Nowadays data is one of the important things in the digital world. So most of the time we need to insert a list of data into the database. To insert a list of data into the database normally we do these things:
- Traverse all list and insert one item at a time
- Traverse all list and generate a query and insert all data at a time
- Without traversing we can insert data at a time from the list (bulk insert)
#1 and #2 both process seems costly and complicated for me, so here we going to learn how can we implement #3 in Postgre database using python script.
Besides that, we learn some more things like:
- Bulk update
- Bulk update on conflict
- How to write Python command-line script
- Optional and mandatory command-line argument
DB_NAME=xyz
DB_USER=xyz
DB_PASS=xyz
DB_PORT=5432
DB_HOST=localhost
Create database named BulkDB and table named bulktable. You can create it manually or execute script sql.sql found in the project root directory.

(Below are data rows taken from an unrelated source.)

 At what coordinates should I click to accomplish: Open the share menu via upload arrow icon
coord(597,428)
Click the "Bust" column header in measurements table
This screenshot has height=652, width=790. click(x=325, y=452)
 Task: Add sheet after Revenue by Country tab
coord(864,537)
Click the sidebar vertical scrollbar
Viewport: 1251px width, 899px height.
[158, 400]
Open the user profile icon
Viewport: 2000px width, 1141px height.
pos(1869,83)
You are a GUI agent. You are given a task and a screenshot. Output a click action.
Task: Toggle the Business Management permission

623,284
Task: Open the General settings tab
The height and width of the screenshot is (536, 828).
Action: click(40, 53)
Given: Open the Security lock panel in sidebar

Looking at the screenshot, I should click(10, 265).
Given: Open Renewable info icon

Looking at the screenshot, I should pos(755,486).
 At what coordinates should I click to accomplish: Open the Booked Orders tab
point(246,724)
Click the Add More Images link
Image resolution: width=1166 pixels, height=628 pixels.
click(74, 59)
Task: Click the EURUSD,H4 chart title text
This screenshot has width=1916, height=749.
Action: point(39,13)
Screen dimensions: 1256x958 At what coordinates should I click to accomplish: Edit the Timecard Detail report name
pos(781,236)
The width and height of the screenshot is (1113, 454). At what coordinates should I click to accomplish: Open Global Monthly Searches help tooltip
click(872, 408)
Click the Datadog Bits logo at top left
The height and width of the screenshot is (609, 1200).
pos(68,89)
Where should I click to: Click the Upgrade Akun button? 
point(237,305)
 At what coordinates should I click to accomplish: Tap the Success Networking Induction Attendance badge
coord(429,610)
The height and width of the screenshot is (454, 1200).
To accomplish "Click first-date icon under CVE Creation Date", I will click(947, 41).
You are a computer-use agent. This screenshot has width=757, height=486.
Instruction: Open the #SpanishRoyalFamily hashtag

Create virtual environment(venv)
$ pip install virtualenv
$ virtualenv -p python3 venv
$ source ./venv/Scripts/activate (windows)
$ source venv/bin/activate (linux)
Install dependences
$ pip install -r requirements.txt
Bulk insert:
python main.py ./data/data.json -o insert
Bulk update:
python main.py ./data/data.json -o update
Bulk update on conflict:
python main.py ./data/data.json -o update-on-conflict
list structure we are going to insert into database:
data = [{
"uuid": 4294967812,
"data": "2017-01-01",
"min": 11.0,
"max": 224.0,
"avg": 0.6326606157518295
},
{
"uuid": 4294967813,
"data": "2017-01-01",
"min": 0.0,
"max": 224.0,
"avg": 12.007262137125508
}]
Bulk insert:
sql = (f"INSERT INTO bulktable (uuid, date, min, max, avg) VALUES (%s, %s, %s, %s, %s)")
# Create a list of tuples
tuples = list([(x['uuid'], x['data'], x['min'], x['max'], x['avg']) for x in data])
cursor.executemany(sql, tuples)
Bulk update:
tuples = list(({'uuid': x['uuid'], 'data': x['data'], 'min': x['min'], 'max': x['max'], 'avg': x['avg']} for x in data))
sql = (f"""UPDATE bulktable
SET min = %(min)s, max = %(max)s, avg = %(avg)s
WHERE uuid= %(uuid)s and date = %(data)s""")
cursor.executemany(sql, tuples)
Bulk update on conflict:
sql = f"""INSERT INTO
bulktable (uuid, date, min, max, avg) VALUES (%(uuid)s, %(data)s, %(min)s, %(max)s, %(avg)s)
ON CONFLICT(uuid, date)
DO UPDATE
SET min = %(min)s, max = %(max)s, avg = %(avg)s"""
tuples = list(({'uuid': x['uuid'], 'data': x['data'], 'min': x['min'], 'max': x['max'], 'avg': x['avg']} for x in data))
cursor.executemany(sql, tuples)
argparse is used to handle python command line input.
# Initialize ArgumentParser
parser = argparse.ArgumentParser()
# Define required parameter
parser.add_argument("d", help="Destination Folder")
# Define optional parameter
parser.add_argument("-o", "--option", help="operation. Default: insert",
choices=["insert", "update", "update-on-conflict"])
# Retrieve parameter value
args = parser.parse_args()
path, option = args.d, args.option
print("d:", path, "-o:", option)